Worker pool in Python with size and rate bounding options
Project description
werkpool
werkpool is a Python library for managing asynchronous task execution with fine-grained control over concurrency and rate limiting. Built on asyncio, it provides a flexible worker pool that can handle various workload patterns efficiently.
Features
- Concurrency Control: Limit the number of tasks executing simultaneously
- Rate Limiting: Control task execution rate (tasks per second)

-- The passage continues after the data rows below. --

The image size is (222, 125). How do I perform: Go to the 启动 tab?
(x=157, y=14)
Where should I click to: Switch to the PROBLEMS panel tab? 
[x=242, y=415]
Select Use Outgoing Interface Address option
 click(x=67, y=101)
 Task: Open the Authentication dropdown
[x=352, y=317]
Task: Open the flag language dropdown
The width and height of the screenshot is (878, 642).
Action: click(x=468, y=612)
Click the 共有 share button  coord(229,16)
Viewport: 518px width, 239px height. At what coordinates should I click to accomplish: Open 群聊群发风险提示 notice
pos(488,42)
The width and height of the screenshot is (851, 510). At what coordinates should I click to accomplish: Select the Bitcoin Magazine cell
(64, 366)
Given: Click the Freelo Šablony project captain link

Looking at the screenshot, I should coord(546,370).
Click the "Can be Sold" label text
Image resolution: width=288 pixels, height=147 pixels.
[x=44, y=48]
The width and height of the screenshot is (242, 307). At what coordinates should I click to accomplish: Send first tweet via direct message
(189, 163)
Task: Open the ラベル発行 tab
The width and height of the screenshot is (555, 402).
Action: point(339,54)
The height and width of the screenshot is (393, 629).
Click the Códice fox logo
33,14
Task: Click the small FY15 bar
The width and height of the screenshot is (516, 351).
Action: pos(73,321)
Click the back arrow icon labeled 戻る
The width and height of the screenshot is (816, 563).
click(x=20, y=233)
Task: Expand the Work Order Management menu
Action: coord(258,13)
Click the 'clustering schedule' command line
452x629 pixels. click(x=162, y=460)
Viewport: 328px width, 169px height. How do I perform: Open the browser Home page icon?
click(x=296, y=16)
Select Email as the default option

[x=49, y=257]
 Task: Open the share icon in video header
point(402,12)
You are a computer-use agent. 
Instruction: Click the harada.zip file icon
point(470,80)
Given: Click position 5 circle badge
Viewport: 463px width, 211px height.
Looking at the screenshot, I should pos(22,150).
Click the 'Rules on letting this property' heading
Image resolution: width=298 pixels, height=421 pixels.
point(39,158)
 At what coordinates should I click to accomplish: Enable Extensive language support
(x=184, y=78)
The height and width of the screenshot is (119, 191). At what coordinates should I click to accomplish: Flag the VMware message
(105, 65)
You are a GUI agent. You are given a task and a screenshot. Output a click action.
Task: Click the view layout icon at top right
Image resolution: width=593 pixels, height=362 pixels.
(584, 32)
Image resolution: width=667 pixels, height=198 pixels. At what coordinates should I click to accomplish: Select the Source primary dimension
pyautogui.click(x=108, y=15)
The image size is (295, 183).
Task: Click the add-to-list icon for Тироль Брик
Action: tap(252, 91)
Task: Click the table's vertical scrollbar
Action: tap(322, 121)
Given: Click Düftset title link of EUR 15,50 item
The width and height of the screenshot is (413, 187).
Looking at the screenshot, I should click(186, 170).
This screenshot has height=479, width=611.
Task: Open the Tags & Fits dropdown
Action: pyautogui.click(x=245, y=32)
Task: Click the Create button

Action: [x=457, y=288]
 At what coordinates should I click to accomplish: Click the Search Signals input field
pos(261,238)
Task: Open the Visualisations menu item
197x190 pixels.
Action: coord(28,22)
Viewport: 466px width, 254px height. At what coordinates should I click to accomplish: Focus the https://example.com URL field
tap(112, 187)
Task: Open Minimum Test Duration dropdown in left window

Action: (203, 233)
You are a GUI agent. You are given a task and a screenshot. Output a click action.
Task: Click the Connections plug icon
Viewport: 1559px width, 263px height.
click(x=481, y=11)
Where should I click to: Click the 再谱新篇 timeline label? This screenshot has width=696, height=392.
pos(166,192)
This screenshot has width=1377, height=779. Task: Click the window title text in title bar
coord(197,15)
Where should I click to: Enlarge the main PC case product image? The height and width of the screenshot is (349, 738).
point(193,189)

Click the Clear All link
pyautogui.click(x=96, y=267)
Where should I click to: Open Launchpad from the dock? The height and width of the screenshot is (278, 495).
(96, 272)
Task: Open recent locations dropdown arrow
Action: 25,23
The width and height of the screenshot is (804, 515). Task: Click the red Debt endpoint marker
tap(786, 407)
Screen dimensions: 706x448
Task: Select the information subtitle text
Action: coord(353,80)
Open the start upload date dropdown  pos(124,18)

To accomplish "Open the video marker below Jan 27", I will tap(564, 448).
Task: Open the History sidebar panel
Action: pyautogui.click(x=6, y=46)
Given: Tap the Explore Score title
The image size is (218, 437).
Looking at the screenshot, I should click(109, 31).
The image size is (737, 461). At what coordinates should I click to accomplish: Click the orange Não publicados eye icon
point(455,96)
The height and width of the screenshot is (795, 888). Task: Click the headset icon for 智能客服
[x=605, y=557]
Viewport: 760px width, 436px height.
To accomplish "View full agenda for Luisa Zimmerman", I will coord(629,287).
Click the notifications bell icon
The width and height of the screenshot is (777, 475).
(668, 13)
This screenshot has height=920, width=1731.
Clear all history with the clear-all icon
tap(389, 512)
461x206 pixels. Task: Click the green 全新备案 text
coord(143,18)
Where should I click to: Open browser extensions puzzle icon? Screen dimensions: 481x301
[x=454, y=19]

- Hybrid Mode: Combine both concurrency and rate limits for precise control
- Task Retries: Built-in retry logic with configurable backoff strategies
- Timeout Support: Set per-task execution timeouts
- Context Manager: Clean resource management with
async withsyntax
Installation
pip install werkpool
Or with Poetry:
poetry add werkpool
Quick Start
import asyncio
from werkpool import WorkerPool
async def fetch_data(url):
# Your async task here
return f"Data from {url}"
async def main():
pool = WorkerPool(size=10, rate=100)
# Schedule tasks
future = pool.run(lambda: fetch_data("https://example.com"))
result = await future
await pool.shutdown()
asyncio.run(main())
Usage Examples
1. Rate-Limited Pool (High Throughput)
Use Case: Making API requests with a rate limit of 100 requests per second. Ideal for services with generous rate limits where you want to maximize throughput without hitting rate caps.
import asyncio
from werkpool import worker_pool
async def call_api(item_id):
# Simulated API call
await asyncio.sleep(0.01)
return f"Processed {item_id}"
async def main():
async with worker_pool(rate=100) as pool: # 100 tasks per second
tasks = [pool.run(lambda i=i: call_api(i)) for i in range(1000)]
results = await asyncio.gather(*tasks)
print(f"Completed {len(results)} tasks")
asyncio.run(main())
2. Rate-Limited Pool (Low Throughput)
Use Case: Calling a rate-restricted API that allows only 1 request every 20 seconds (3 per minute). Perfect for free-tier APIs or services with strict rate limits.
import asyncio
from werkpool import WorkerPool
async def check_status(resource_id):
# Expensive or rate-limited operation
await asyncio.sleep(0.1)
return f"Status of {resource_id}"
async def main():
pool = WorkerPool(rate=0.05) # 0.05 per second = 1 request per 20 seconds
futures = []
for i in range(10):
future = pool.run(lambda i=i: check_status(i))
futures.append(future)
results = await asyncio.gather(*futures)
print(f"All statuses checked: {len(results)} items")
await pool.shutdown()
asyncio.run(main())
3. Worker-Limited Pool
Use Case: Preventing resource exhaustion by limiting concurrent connections. Ideal for database connections, file operations, or memory-intensive tasks where too many concurrent operations could overwhelm system resources.
import asyncio
from werkpool import worker_pool
async def process_file(filename):
# Memory or I/O intensive operation
await asyncio.sleep(0.5)
return f"Processed {filename}"
async def main():
# Maximum 5 concurrent tasks at any time
async with worker_pool(size=5) as pool:
files = [f"file_{i}.txt" for i in range(50)]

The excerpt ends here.